September 24th, 2009 Michael McDonough 1 comment

Existing home sales for August fell by 2.7% to a 5.10mn annualized selling rate, compared to a Bloomberg consensus forecast of 5.35mn and a rate of 5.24mn in July.This is the first time in four months the index has experienced a decline. Single-family sales declined 2.8% in August to a rate of 4.48mn versus 4.61 million in July, while multi-family sales diminished 1.6% in August to 620,000 versus 630,000 in July.  Median existing home prices fell to US$177,700 in August from US$181,500 a month prior.  Despite weakness in the sales data the inventory of existing homes fell to 8.5 months from 9.3 months in July.

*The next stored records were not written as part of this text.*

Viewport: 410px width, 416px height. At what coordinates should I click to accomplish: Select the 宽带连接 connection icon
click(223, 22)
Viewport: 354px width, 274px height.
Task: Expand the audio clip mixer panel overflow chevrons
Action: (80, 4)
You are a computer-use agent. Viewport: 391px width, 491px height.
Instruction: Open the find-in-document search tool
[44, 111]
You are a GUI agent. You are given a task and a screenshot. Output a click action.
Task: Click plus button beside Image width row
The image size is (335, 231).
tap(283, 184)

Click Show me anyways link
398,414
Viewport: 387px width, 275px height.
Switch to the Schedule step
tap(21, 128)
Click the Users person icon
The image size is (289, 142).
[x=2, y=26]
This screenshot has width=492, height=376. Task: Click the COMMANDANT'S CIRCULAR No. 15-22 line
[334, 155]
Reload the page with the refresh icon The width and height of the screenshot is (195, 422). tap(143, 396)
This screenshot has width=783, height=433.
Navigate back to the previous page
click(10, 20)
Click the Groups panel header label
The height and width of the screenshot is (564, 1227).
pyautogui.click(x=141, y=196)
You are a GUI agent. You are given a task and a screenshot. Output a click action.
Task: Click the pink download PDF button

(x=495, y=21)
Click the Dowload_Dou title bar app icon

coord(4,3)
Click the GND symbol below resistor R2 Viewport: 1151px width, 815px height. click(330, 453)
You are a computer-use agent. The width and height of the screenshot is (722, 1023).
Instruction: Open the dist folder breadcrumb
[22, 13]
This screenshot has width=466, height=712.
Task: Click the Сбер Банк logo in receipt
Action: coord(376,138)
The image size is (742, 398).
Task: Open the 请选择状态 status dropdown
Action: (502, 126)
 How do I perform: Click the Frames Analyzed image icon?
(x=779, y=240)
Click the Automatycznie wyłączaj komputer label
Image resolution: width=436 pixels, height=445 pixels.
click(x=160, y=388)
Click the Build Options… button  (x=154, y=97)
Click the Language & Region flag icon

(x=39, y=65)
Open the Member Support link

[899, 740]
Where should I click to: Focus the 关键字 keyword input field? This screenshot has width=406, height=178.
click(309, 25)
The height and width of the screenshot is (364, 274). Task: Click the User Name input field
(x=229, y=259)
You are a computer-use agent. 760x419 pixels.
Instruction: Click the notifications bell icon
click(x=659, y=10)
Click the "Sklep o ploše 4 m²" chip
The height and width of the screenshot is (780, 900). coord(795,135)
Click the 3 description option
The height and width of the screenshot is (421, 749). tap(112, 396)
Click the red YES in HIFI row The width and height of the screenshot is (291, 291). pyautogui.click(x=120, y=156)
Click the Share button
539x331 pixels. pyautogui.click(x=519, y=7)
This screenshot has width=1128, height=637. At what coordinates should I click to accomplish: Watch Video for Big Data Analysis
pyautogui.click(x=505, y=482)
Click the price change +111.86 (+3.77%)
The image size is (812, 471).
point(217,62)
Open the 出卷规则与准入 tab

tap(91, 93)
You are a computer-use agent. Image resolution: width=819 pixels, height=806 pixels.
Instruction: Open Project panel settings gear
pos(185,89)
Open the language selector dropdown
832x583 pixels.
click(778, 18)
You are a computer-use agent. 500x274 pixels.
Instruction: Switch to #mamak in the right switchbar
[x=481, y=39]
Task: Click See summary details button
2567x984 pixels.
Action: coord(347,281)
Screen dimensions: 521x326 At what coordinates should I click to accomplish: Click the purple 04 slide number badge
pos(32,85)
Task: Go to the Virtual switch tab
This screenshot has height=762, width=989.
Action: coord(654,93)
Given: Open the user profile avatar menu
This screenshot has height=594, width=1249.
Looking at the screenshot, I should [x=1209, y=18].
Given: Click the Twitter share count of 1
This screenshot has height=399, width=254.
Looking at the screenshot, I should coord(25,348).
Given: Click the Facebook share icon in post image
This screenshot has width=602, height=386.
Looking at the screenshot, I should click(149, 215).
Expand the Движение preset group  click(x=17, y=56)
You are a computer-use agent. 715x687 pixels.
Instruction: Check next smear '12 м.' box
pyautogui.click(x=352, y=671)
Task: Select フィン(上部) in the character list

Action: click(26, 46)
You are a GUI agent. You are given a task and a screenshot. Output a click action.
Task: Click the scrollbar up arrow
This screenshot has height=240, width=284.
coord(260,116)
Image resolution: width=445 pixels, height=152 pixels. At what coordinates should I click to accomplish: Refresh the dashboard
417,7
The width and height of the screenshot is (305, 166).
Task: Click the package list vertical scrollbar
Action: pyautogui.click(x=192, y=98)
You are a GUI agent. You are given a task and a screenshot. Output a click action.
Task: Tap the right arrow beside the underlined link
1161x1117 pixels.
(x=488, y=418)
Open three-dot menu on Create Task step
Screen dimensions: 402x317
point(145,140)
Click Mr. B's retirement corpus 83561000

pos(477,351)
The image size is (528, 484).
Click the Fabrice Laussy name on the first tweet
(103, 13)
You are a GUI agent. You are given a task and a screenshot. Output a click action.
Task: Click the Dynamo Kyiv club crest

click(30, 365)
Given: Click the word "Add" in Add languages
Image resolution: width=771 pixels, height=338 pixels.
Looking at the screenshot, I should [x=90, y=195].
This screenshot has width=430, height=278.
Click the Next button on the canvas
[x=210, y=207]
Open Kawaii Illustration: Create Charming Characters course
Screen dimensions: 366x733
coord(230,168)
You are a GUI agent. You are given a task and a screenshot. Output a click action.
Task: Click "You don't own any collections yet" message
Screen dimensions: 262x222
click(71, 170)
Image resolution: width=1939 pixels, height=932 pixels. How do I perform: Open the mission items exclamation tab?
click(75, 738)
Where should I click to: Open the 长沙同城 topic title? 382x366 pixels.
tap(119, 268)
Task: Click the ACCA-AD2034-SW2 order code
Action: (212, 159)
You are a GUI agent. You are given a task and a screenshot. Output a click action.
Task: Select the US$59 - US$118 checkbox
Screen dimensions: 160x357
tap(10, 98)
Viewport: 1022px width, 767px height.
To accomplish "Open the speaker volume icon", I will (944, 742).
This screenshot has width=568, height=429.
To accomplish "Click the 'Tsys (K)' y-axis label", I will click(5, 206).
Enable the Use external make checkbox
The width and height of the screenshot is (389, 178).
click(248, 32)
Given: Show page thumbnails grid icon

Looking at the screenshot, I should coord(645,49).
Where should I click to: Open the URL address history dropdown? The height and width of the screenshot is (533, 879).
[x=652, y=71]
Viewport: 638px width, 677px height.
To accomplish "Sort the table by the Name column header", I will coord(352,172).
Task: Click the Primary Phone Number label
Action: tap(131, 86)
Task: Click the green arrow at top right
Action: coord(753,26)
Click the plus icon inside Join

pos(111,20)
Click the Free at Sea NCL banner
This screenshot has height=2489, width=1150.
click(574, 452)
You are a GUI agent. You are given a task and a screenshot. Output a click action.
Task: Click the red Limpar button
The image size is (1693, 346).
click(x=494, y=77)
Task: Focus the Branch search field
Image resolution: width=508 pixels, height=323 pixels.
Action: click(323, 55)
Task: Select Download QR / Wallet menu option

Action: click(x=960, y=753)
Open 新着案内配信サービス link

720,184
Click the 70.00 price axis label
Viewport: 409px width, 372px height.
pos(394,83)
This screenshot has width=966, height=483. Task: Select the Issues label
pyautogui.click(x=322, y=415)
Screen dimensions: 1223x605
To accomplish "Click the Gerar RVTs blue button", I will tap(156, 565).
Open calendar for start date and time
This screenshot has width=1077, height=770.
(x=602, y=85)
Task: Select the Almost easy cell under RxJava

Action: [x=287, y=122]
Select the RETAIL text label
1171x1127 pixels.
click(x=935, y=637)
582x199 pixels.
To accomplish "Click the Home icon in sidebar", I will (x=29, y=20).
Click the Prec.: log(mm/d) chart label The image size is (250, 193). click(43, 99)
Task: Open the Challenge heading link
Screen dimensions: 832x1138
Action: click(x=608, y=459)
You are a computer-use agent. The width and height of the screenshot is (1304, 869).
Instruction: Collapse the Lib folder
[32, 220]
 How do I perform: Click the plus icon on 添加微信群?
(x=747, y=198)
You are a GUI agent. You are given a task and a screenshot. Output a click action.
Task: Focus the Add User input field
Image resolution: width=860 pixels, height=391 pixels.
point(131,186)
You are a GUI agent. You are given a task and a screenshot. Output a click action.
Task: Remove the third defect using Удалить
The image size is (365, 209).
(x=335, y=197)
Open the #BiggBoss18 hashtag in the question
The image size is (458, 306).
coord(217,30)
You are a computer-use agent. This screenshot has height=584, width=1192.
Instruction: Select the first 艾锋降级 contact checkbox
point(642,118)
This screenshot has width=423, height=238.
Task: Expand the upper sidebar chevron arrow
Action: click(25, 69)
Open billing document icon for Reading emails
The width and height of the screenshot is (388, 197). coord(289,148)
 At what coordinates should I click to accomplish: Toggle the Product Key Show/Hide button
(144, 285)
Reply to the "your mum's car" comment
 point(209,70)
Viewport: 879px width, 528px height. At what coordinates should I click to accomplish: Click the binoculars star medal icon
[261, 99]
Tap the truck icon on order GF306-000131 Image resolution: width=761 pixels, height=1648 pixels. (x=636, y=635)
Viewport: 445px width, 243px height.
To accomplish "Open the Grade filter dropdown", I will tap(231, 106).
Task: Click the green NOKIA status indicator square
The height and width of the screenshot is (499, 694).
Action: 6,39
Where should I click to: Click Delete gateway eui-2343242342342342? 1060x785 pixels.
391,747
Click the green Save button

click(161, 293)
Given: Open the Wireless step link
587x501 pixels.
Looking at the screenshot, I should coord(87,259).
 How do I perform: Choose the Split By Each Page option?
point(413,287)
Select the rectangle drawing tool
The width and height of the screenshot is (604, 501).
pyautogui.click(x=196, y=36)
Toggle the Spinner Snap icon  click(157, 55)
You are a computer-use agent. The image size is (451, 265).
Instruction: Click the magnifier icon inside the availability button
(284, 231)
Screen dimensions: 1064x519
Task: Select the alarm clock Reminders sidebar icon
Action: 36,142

Presently it is hard to say what could have caused this unexpected decline, it could be an anomaly in an otherwise improving trend.  Alternatively, as the Cash for Clunker’s program neared its end most consumers looking to take advantage of it had already done so.  With this in mind, the US first time home buyer tax credit is set to expire in November; it may be possible a portion of buyers looking to take advantage of this program may have already purchased their homes.  However, given that this is August data, and still relatively far off from November, I would be surprised if this had much of an effect.  Nevertheless, it is something that should continue to be monitored in the months ahead.  Increasing unemployment is also still providing some pretty strong headwinds toward the sector.  New home sales will be released tomorrow.

In other news, initial jobless claims came in better than anticipated this morning declining by21K to 530K.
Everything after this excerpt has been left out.